The pilot study included investigation of the removal efficiency of various micropollutants in the MBR process with or without the following complementary polishing steps (i) ozonation and (ii) BAF(GAC), a biological active filter with granulated active carbon. Ozonation tests were performed during a series of test days with sampling after three retention times at each configuration change. BAF(GAC) tests were carried out during 20 months with weekly composite sampling. Some of the daily composite samples for process operation of the pilot were collected during various periods during one year for analyses of microplastics. Investigated micropollutants include a wide range of relevant pharmaceuticals and other emerging substances, estrogen effect, bacteria, and microplastics (see Table S1 for details about investigated substances). Standards analytical methods have been applied for all analyses [24] except for microplastics that were analyzed according to a method described by Magnusson et al. [25]. The supporting information provides more details including a schematic layout of the pilot setup for the ozonation and BAF(GAC) tests.

Other tests

The pilot study included a number of other activities related to the overall treatment performance of MBR process. This included mapping of the sludge microflora in the UF tank and comparison with the conventional active sludge process in the full-scale Henriksdal WWTP using the MiDAS protocol [26,27]. Further, a simulation model of the MBR-pilot based on the activated sludge Model No. 1, ASM1 [28] was established and used to test and evaluate various operational changes before implementation.

Results and discussions

The results show that the process configuration was capable to meet targeted removal requirements for both nitrogen and phosphorus (Figures 2 and 3). Due to various tests plans, load cases but also occasional disruptions in the operation, the reduction as presented in the Figures was not below desired target levels 100% of the time. Average effluent concentrations were 4.2 mg TN/L and 1.42 mg TP/L for year 2013, 4.1 mg TN/L and 0.24 mg TP/L for year 2014 and 4.6 mg TN/L and 0.26 mg TP/L for year 2015.

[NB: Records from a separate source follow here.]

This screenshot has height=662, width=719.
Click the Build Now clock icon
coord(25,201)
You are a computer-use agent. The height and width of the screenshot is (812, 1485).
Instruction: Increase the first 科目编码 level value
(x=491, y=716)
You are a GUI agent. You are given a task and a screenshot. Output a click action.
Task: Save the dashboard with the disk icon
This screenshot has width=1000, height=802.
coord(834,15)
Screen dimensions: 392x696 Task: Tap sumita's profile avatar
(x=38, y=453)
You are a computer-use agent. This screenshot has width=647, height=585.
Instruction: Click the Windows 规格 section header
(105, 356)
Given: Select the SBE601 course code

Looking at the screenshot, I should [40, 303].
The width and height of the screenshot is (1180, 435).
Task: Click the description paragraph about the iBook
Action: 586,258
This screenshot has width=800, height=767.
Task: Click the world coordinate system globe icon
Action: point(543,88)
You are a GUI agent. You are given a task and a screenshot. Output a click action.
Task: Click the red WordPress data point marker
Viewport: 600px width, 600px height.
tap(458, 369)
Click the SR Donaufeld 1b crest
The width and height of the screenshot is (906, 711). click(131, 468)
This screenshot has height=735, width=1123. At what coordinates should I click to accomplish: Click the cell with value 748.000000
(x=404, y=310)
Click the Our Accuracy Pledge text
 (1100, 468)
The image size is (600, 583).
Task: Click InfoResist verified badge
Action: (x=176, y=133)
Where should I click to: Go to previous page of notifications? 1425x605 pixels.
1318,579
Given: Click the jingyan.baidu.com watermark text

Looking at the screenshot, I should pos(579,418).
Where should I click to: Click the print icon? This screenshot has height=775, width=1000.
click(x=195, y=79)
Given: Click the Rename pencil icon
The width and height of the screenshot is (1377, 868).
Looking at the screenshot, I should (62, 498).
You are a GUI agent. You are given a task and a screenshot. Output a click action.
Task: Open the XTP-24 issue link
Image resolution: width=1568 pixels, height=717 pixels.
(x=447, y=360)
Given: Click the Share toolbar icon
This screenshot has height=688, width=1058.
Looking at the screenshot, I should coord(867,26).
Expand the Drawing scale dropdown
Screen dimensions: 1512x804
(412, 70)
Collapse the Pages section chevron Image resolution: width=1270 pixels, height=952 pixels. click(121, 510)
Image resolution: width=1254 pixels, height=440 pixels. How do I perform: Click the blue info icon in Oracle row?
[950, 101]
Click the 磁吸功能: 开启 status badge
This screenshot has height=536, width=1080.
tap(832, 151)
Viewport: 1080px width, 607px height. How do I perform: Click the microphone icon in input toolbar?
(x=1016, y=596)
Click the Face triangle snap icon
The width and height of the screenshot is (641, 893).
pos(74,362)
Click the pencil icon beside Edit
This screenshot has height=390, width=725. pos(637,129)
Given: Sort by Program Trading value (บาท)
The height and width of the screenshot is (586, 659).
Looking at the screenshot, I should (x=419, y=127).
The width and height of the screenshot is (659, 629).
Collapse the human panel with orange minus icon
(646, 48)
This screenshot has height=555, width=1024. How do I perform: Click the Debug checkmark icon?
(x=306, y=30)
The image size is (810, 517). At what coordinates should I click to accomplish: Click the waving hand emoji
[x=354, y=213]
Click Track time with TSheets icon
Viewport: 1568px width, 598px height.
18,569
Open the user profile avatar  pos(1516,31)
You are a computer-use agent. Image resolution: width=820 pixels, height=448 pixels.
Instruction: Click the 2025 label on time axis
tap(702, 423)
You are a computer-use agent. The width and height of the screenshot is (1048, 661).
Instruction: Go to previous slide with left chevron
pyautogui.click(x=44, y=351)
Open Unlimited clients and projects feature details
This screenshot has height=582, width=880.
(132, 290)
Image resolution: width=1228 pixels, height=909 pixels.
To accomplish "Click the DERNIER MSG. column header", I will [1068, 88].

Figure 2: Phosphorous concentrations in the influent and effluent during the whole project period

Figure 3: Nitrogen concentrations in the influent and effluent during the whole project period

Between weeks 44-49/2013, no precipitation chemical was added with elevated TP-effluent concentrations as a result. Addition of precipitation chemical started with low doses and the dose was successively increased until satisfactory effluent concentrations were reached. Increased TPeffluent concentrations between weeks 03-09/2013 were due to trials with low chemical dosage.

Addition of reject water to the treatment line was started from week 46/2014 and caused an approximately 10% increase in the total nitrogen load and temporally increased effluent concentrations. Influent samples were collected prior to reject side-stream addition. After week 49/2014, adjustment in the carbon dosing control to consider the addition nitrogen load caused by the reject water achieved again lower effluent concentrations. Increased effluent concentrations during weeks 15- 21/2015 were due to trials with no addition of carbon source.

Figure 4 shows that 14 cleaning of membranes (CIP) were carried out during the whole project period, which represents significantly shorter time intervals than during standard MBR process operation where about two CIPs per year are common for operations based on producer recommendations (AlfaLaval). This is mainly explained by the fact that the operation of the pilot-MBR experienced harsher conditions than a full-scale municipal MBR would have. This includes for instance periods of high dosing of precipitation chemical and dosing directly in the UF tank. In addition, to evaluate the different test periods, CIPs were applied to restore the membrane permeability as much as possible each time before starting a new test period.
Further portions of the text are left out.